**DATA EXCERPTS**
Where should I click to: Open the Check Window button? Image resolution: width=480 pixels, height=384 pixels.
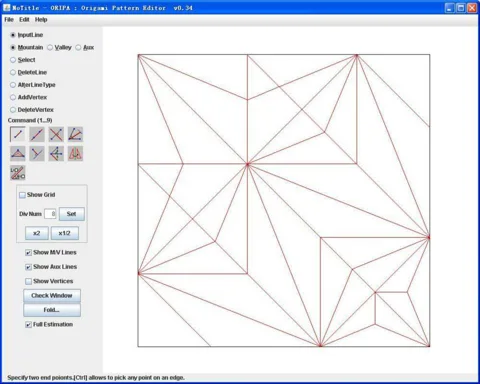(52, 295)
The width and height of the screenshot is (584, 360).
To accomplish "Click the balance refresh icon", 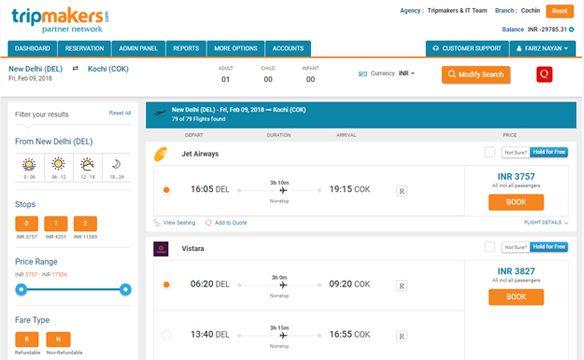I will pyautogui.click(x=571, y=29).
--
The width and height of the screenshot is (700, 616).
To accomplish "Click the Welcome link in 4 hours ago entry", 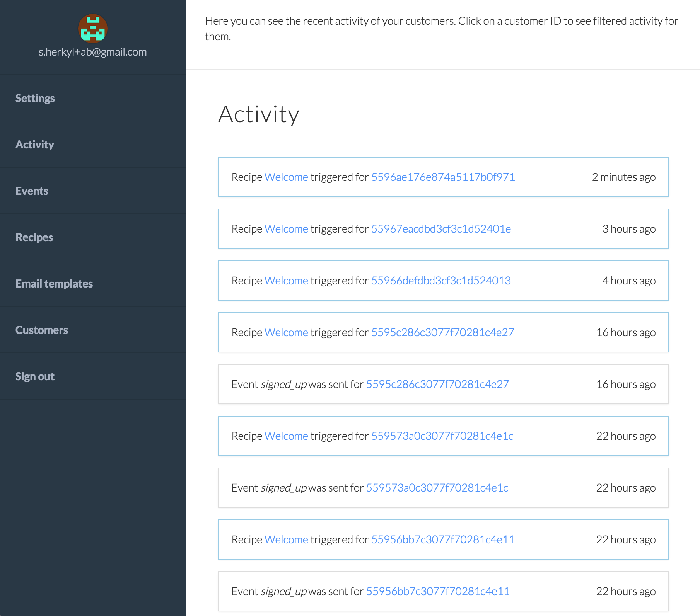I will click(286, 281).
...
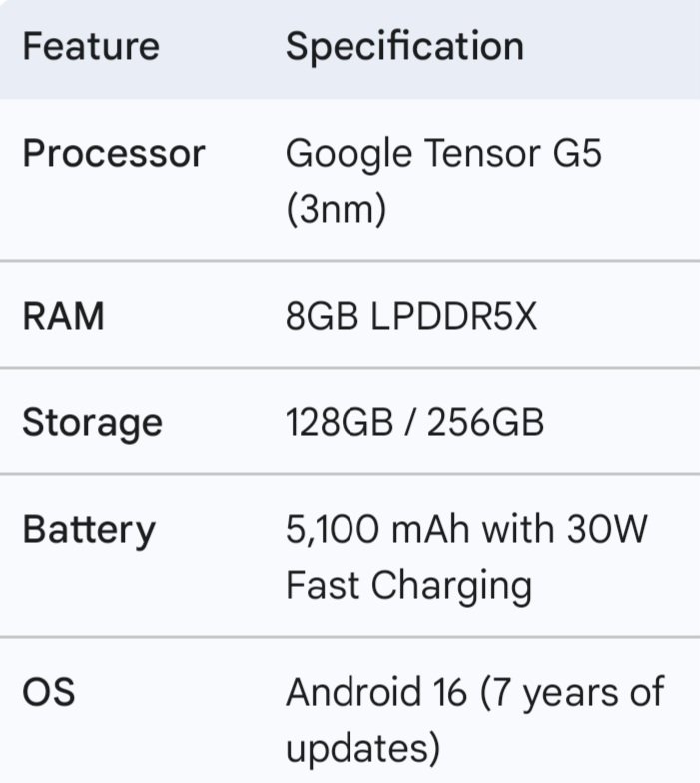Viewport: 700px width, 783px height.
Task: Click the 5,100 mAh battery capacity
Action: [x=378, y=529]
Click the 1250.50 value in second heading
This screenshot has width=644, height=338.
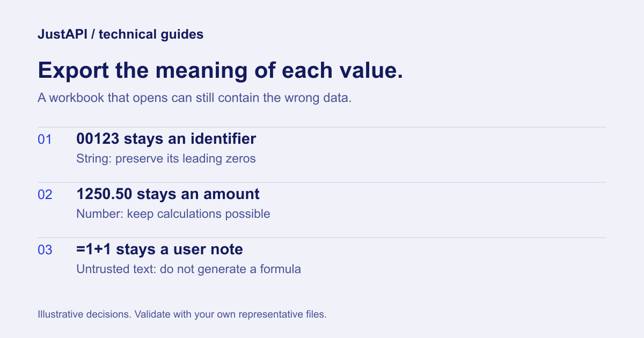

**EXERCISE**
Would you retype exactly the lines above, from the line with "Click the 1250.50 value in second heading" to the line with "This screenshot has width=644, height=338.", with both end lines kept and nothing more?

**EXERCISE ANSWER**
Click the 1250.50 value in second heading
This screenshot has width=644, height=338.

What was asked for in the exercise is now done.